A traditional open-source CMS comprises a CMS stack wherein the backend and frontend are tightly bound, without an intervening API to ease communication between the two. This means that developers using this type of CMS must handle their own web servers and databases.

Some well-known examples of open-source CMS platforms are WordPress, Joomla and Drupal.

WordPress.org alone powers approximately 35% of all websites, according to one source, making it the single most popular CMS software. Although technically, by modern standards, WordPress is not a CMS at all, but rather a blogging platform, it operates enough like a CMS that it is usually designated as such. Open-source CMSs for e-commerce include Magento and PrestaShop.

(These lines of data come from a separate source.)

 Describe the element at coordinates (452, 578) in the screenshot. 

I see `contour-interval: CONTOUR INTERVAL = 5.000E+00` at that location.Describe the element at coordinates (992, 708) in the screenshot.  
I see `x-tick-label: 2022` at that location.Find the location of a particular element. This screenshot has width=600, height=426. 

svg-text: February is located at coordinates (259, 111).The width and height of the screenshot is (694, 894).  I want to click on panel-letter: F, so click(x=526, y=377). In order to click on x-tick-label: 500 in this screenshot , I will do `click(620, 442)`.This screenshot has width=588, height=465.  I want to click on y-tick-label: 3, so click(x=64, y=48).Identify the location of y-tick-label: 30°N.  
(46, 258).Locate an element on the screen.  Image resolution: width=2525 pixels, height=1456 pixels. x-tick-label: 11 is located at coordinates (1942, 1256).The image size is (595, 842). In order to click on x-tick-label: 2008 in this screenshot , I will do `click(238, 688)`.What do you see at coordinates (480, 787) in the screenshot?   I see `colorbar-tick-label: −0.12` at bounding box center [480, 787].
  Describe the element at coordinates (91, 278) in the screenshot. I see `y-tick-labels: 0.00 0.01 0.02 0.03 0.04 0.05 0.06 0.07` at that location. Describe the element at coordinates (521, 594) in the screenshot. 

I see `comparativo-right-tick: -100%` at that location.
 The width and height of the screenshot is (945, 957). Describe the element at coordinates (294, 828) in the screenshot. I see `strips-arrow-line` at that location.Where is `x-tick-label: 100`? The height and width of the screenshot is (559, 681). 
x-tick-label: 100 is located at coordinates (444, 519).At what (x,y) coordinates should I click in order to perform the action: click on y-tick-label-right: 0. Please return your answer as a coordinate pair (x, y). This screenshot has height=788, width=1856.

Software-as-a-Service (SaaS) CMS

SaaS is a step up from open-source software in terms of the effort required to operate the system. SaaS is essentially a managed CMS, meaning that the user does not need to deal with any backend code. This type of virtual solution is hosted in the cloud and usually based upon a subscription model. The subscription package generally includes web content management software as well as ongoing technical support and web-hosting allotments for data transfer bandwidth and storage for content and data. SaaS is ideal for owners of small to medium-sized businesses.

Serverless Headless CMS

content management systems

A headless CMS is one that allows you to build the presentation layer on your own, using whichever technology stack you would like. This allows for greater flexibility than can be found with WordPress or Drupal. A headless CMS will usually have two stacks: the client-facing stack, as just discussed, and the backend stack.

Meanwhile, a serverless CMS is simply a CMS that is designed to run in an environment devoid of a server. There is a definite trend towards serverless architecture so this type of CMS will be a hot commodity in the future. As with a headless CMS, a serverless CMS comprises two parts: the client portion and the backend portion.

As the name would imply, a serverless headless CMS combines headless and serverless CMSs. According to Contentful, “The flexible nature of serverless architecture allows for a number of qualities unavailable to traditional CMS.” These capabilities include using your preferred languages and frameworks, testing and developing more effectively, and ensuring high uptime when your site is online and allowing access to myriad tutorials.

Overall, CMS platforms are great tools to use in the creation, maintenance and modification of digital content. A CMS on the headless and serverless end of the spectrum will provide more flexibility and control, while traditional frameworks still exist and have their uses.